La trame de Mektoub, en outre inspirée d’un fait divers des années 1990, est assez retorse. On a du mal à comprendre qui a organisé le viol, comment les criminels s’y sont pris, pourquoi ils ont choisi cette cible-là… Ce que l’on cerne, par contre, c’est que les ennemis du couple forment un puissant réseau d’intouchables. Si, dans les premières séquences, Taoufik et Sophia affichent leur réussite (amoureuse, professionnelle, sociale), ils deviennent ensuite très vulnérables. L’échelle des plans rend compte de ce changement : au début souvent en plan moyen, au centre du cadre, en position donc de maîtrise, ces personnages ne sont ensuite parfois que de petites silhouettes perdues dans le vaste désert qui semble les engloutir.

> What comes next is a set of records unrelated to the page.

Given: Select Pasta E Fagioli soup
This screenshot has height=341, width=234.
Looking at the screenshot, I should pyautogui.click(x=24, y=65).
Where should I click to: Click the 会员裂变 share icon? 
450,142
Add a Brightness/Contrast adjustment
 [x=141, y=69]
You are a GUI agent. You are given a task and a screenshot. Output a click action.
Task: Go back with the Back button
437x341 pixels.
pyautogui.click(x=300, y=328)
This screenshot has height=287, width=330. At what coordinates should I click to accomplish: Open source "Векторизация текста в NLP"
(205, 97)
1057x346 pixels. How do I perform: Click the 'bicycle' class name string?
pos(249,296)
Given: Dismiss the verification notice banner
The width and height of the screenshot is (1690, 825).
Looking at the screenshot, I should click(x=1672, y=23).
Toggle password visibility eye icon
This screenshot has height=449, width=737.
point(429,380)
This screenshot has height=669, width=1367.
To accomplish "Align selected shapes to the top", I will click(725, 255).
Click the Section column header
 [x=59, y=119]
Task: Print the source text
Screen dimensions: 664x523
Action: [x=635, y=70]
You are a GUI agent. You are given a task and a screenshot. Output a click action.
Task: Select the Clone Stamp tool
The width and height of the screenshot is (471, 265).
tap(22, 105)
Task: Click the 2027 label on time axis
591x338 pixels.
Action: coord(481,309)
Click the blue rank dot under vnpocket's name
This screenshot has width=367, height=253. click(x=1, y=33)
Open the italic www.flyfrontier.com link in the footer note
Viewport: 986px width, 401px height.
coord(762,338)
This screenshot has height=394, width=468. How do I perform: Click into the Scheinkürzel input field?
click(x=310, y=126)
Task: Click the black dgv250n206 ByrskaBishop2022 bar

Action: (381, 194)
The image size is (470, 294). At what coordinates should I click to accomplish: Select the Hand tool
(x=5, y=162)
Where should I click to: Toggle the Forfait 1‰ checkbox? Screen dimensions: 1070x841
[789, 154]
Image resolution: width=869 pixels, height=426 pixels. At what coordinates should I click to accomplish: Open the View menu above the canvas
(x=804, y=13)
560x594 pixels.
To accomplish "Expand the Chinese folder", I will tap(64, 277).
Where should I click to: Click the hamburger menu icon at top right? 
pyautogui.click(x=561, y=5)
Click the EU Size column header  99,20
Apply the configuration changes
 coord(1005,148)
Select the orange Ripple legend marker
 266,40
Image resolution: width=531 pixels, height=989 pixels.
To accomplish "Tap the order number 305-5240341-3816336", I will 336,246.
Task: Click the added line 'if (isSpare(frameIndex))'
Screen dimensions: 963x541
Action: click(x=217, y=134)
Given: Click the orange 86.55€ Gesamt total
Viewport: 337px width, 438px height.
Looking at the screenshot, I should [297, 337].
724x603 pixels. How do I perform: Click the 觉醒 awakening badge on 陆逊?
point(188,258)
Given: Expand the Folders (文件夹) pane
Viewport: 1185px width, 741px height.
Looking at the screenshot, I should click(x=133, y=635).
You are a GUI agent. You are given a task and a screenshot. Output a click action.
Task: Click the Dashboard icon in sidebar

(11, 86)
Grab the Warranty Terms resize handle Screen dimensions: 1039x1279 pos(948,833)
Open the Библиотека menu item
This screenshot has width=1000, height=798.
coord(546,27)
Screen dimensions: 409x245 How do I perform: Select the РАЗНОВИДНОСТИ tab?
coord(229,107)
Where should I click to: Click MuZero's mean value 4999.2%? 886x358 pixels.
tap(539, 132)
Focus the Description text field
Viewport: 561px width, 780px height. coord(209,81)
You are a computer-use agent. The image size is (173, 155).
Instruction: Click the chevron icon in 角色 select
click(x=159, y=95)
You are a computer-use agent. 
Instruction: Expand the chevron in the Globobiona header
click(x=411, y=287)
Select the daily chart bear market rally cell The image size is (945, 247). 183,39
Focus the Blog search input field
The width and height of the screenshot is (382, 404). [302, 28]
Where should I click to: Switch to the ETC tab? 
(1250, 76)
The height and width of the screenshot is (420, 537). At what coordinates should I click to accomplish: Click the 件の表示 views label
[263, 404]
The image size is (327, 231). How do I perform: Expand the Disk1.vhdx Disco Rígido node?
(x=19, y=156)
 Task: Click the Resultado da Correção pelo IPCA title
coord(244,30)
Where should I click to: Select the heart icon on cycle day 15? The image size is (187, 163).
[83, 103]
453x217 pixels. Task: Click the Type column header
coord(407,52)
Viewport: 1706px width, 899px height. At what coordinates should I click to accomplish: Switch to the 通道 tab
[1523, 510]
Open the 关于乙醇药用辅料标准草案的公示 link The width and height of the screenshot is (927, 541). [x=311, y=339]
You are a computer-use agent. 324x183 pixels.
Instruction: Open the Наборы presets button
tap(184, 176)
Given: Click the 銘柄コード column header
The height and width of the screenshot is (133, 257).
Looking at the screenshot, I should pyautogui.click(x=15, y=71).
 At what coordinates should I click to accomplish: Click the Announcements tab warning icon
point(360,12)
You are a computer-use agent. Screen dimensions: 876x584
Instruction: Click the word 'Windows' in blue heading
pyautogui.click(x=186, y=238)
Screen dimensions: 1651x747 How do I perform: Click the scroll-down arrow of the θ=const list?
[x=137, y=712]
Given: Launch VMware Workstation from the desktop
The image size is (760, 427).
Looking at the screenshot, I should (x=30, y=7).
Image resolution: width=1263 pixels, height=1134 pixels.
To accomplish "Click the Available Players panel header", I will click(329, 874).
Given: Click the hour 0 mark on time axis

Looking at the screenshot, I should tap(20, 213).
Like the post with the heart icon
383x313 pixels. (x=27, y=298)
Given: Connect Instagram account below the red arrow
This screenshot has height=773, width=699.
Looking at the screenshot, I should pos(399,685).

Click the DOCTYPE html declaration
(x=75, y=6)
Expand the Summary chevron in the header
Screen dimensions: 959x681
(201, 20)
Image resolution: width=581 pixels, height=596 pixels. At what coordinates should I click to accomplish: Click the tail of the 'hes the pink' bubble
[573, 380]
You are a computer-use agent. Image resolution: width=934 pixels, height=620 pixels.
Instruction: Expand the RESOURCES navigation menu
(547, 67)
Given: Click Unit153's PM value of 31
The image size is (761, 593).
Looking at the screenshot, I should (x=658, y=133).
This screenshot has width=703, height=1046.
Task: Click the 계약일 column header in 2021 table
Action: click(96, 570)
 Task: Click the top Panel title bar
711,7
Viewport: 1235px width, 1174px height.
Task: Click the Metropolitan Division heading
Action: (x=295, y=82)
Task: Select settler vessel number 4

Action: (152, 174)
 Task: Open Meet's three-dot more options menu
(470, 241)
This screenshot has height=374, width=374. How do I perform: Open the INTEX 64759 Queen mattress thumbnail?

L’intérêt de Mektoub réside moins dans cette obscure intrigue que dans la peinture du Maroc qu’elle permet. Ce qui compte ici, ce sont les déplacements incessants de Taoufik et Sophia à travers le pays. A peine arrivés quelque part, ils doivent en repartir car la police approche. Ils parviennent toujours à s’échapper, en bus, en voiture, en marchant, en courant… Avec eux, nous traversons les paysages magnifiques de l’Atlas et découvrons le monde rural qui y habite. Le couple est citadin et a vécu quelques temps aux États-Unis. C’est donc en partie un regard vierge qu’il pose sur les contrées reculées et pauvres qui ne lui sont pas familières. Nabil Ayouch a le bon goût de ne pas insister sur le décalage entre la culture occidentale connue des protagonistes et les traditions marocaines qu’ils découvrent. Quelques répliques suffisent, le cinéaste a confiance en la capacité du spectateur à cerner cette donne là. Le couple étant marocain, sa position n’est pas non plus celle de l’étranger : elle est, plus subtilement, à la croisée, de la distance et de la proximité. C’est donc à travers ce regard que nous faisons connaissance avec un certain Maroc : village pauvre où a lieu une fête traditionnelle et dont la chef exprime son hostilité envers les privilégiés, insolite mécanicien attablé devant un tajine douteux, policiers incapables n’ayant visiblement aucune envie de travailler, paysans solidaires qui protègent les pourchassés… Portrait d’un pays, de ses paysages, ses coutumes et ses mentalités, Mektoub est aussi une galerie de portraits d’individus marquants. À travers leur périple, Taoufik et Sophia découvrent une part du Maroc et de leurs concitoyens qu’ils ignoraient.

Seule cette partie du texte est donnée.